EXTRACTED RECORDS:
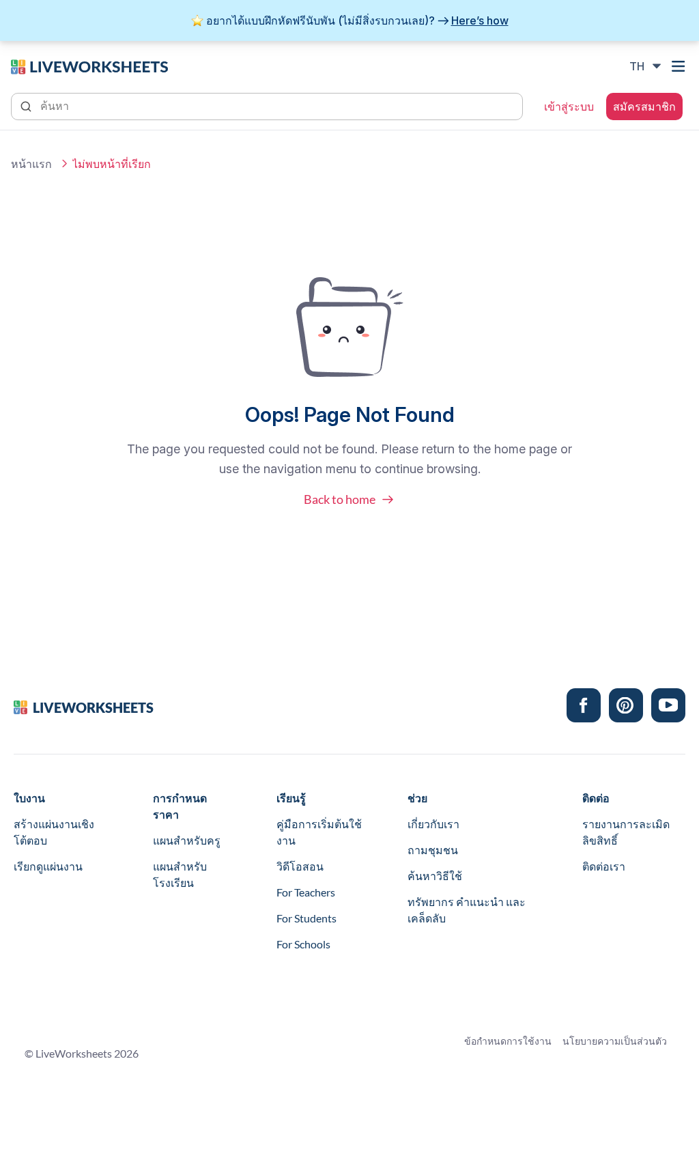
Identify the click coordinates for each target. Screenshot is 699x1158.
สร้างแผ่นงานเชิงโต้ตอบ (54, 832)
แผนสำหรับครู (186, 840)
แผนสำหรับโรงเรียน (180, 874)
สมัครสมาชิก (644, 106)
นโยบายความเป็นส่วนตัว (614, 1041)
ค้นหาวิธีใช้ (435, 875)
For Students (306, 918)
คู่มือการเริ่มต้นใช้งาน (319, 832)
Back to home (339, 499)
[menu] (680, 66)
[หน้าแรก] (89, 65)
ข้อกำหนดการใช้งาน (508, 1041)
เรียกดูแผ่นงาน (48, 866)
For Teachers (305, 892)
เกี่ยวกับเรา (433, 823)
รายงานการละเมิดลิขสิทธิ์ (626, 832)
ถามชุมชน (433, 849)
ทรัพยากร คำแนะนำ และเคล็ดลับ (467, 909)
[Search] (27, 105)
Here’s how (480, 20)
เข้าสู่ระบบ (569, 106)
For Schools (303, 943)
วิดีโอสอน (300, 866)
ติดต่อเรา (603, 866)
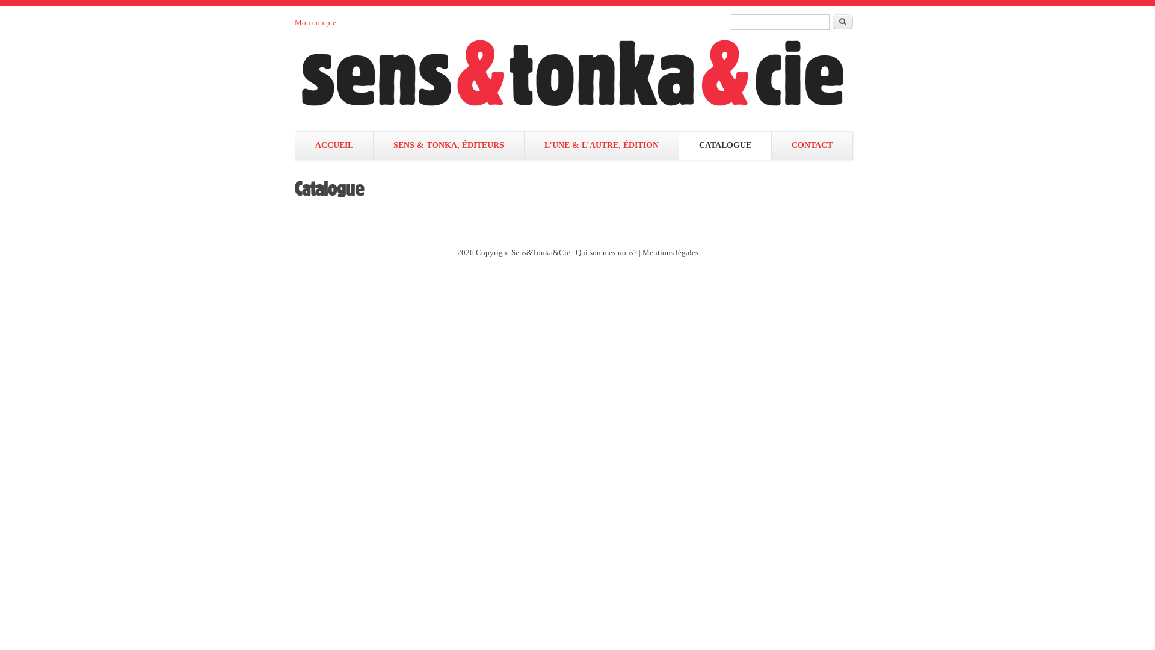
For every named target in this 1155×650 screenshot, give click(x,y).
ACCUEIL (334, 145)
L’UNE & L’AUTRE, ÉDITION (601, 145)
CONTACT (812, 145)
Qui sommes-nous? (606, 253)
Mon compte (315, 22)
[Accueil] (585, 80)
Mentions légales (670, 253)
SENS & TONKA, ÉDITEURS (448, 145)
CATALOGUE (725, 145)
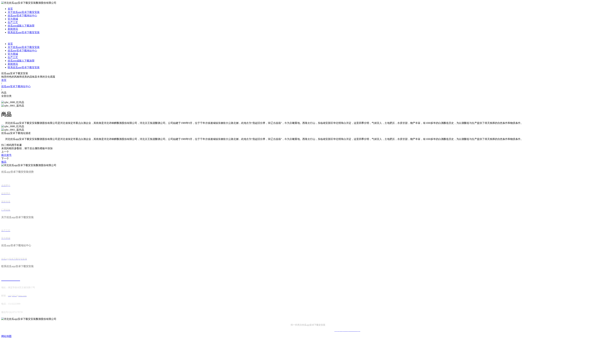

TASK TO COMPLETE: Reproduce all of the data above line for line with no changes, and leave the pictures out.

WORKED ANSWER:
Identify the click coordinates for each target. Screenshot is 699x1158.
สร้างแผ่นงานเชิงโต้ตอบ (54, 832)
แผนสำหรับครู (186, 840)
แผนสำหรับโรงเรียน (180, 874)
สมัครสมาชิก (644, 106)
นโยบายความเป็นส่วนตัว (614, 1041)
ค้นหาวิธีใช้ (435, 875)
For Students (306, 918)
คู่มือการเริ่มต้นใช้งาน (319, 832)
Back to home (339, 499)
[menu] (680, 66)
[หน้าแรก] (89, 65)
ข้อกำหนดการใช้งาน (508, 1041)
เรียกดูแผ่นงาน (48, 866)
For Teachers (305, 892)
เกี่ยวกับเรา (433, 823)
รายงานการละเมิดลิขสิทธิ์ (626, 832)
ถามชุมชน (433, 849)
ทรัพยากร คำแนะนำ และเคล็ดลับ (467, 909)
[Search] (27, 105)
Here’s how (480, 20)
เข้าสู่ระบบ (569, 106)
For Schools (303, 943)
วิดีโอสอน (300, 866)
ติดต่อเรา (603, 866)
For every named target in this 1155×650 screenshot, give click(x,y).
ACCUEIL (334, 145)
L’UNE & L’AUTRE, ÉDITION (601, 145)
CONTACT (812, 145)
Qui sommes-nous? (606, 253)
Mon compte (315, 22)
[Accueil] (585, 80)
Mentions légales (670, 253)
SENS & TONKA, ÉDITEURS (448, 145)
CATALOGUE (725, 145)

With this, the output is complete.